De acordo com o processo, o crime ocorreu no dia 12 de outubro de 2002, por volta das 4h30, na rua Iaia Peixoto Sobral, no Jardim Gramado. Frota teria atirado na vítima, com um dos projéteis vindo a atingi-la no lado direito da barriga.

“Esse caso é resultante de uma briga entre duas pessoas, que haviam feito ingestão de álcool. Um tentou matar o outro por vingança de desavença anterior”, apontou Pozzi.

Já no dia 20 de março, seis pessoas que fariam parte do chamado “tribunal do crime” sentarão no banco dos réus. Serão julgados: Lucas Lima Silva, Janderson Euzébio Rosa, Luís Carlos de Proença Júnior, Tainara Rodrigues Antunes, Geovani Rodrigues de Paula e Eduardo da Silva Bertoldo de Paulo.

Eles são acusados de tentativa de homicídio contra Ailton Correa de Oliveira. O crime ocorreu no dia 15 de abril de 2015, em Cesário Lange, cidade de origem de todos os envolvidos. “Eles (os suspeitos) pegaram um estuprador e iriam matá-lo, mas o estuprador conseguiu fugir e feriu os algozes”, conta Pozzi.

O promotor informa que todos os envolvidos na execução frustrada acabaram sendo identificados. Eles teriam se juntado para “julgar” duas pessoas por estupro a uma jovem.

“Foi um estupro bastante cruel. Duas pessoas barbarizaram uma moça e esse pessoal (os acusados), inconformado com o crime, foi atrás dos acusados para sentenciá-los”, contou.

Um dos estupradores conseguiu fugir antes mesmo de ser pego pelos suspeitos. O homem seguiu para o Nordeste, mas já está preso e condenado.

Na data do crime, o bando conseguiu deter apenas Oliveira, também identificado pela polícia e com mandado de prisão expedido pela Justiça. “Quando eles tentaram matar um dos estupradores, já havia mandado de prisão contra eles. Quer dizer, não houve omissão da Justiça”, sustenta o promotor.

Pozzi acrescenta que o caso já estava esclarecido, mas que, mesmo assim, o grupo quis “substituir-se à Justiça”. “Eles resolveram fazer com as próprias mãos e aí, mal comparando, se substituíram ao juiz e ao executor”, observou.

O grupo capturou Oliveira e colocou-o em um veículo. A intenção era executá-lo em Cerquilho. Como não acharam local apropriado, os suspeitos voltaram para Cesário Lange e, nos limites com Bofete, decidiram matar o homem.

Durante o “cumprimento da sentença”, Oliveira conseguiu escapar. Ele tomou a faca de um dos agressores e acabou ferindo dois deles. A vítima ainda levou um tiro, mas conseguiu fugir, parando em um posto da Guarda Civil Municipal.

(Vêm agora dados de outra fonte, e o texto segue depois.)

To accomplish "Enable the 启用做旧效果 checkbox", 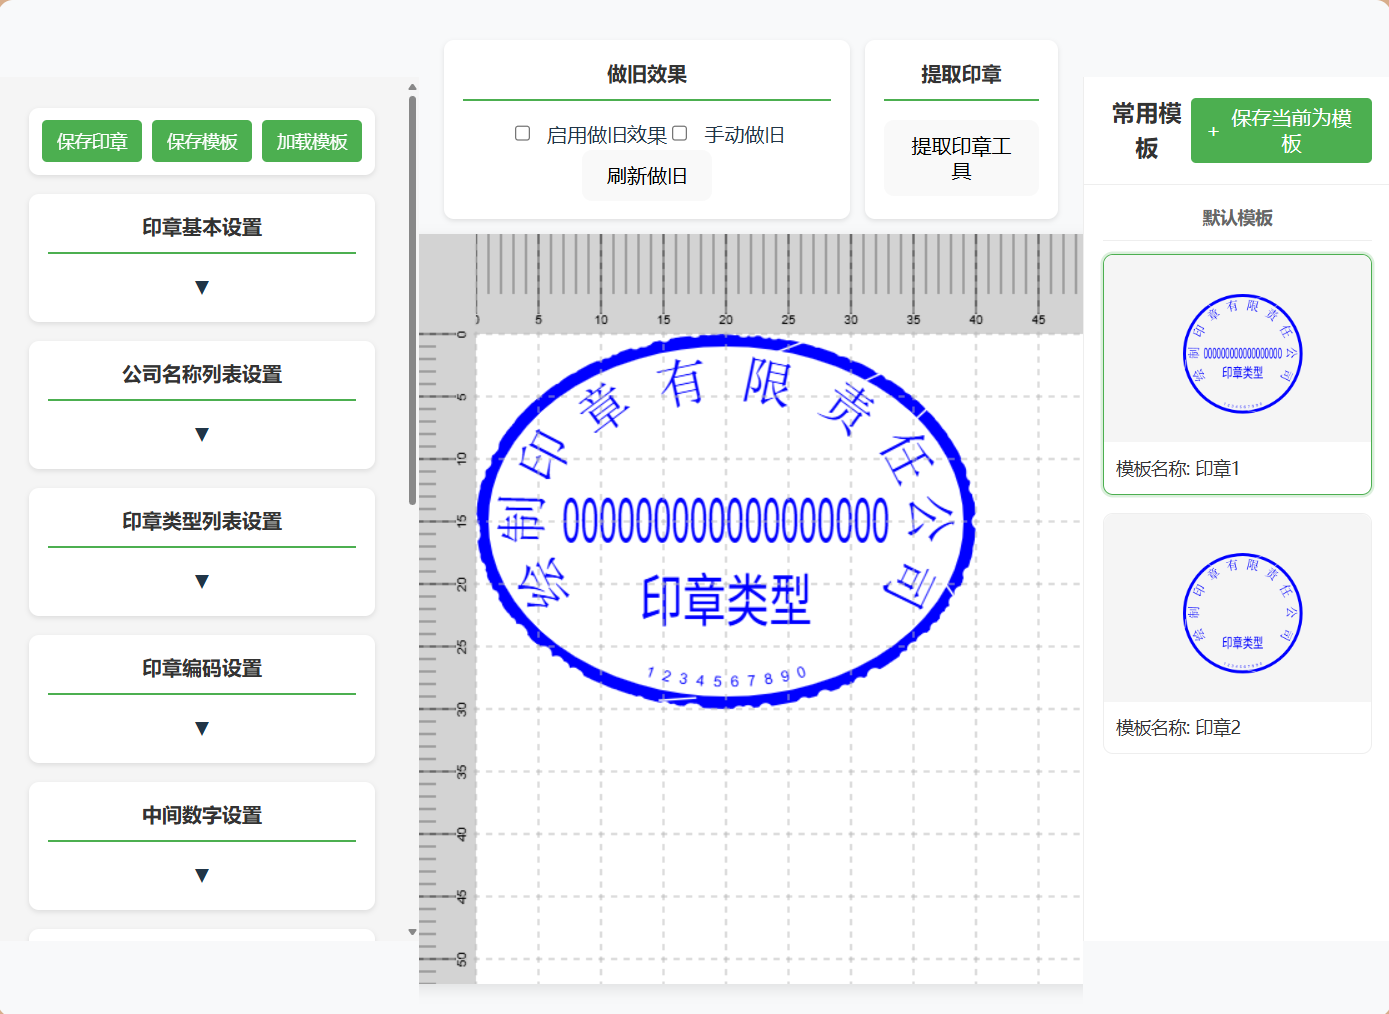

A Polícia Militar foi acionada e conseguiu deter parte do grupo. Posteriormente, com o andamento das investigações, os demais foram identificados.

De acordo com a acusação, todos os autores da tentativa de homicídio têm envolvimento com o tráfico de drogas, o que teria sido uma das motivações torpes do crime.

Além da questão do justiçamento, Pozzi aponta que a vítima, em depoimento, disse que a chefe do tráfico ficara irritada por conta da presença da polícia.

Como o crime de estupro praticado pela vítima de tentativa de homicídio começou a ser investigado, a presença dos policiais civis atrapalhou o faturamento. “A última coisa que traficante deseja é que a polícia fique por perto, porque espanta os usuários, faz mal aos negócios”, argumentou o promotor.

Pozzi chegou a incluir essa informação como motivação torpe para o crime. Entretanto, o TJ considerou que não haveria necessidade de ter dois motivos, uma vez que o justiçamento em si já caracterizaria a sustentação da tipificação.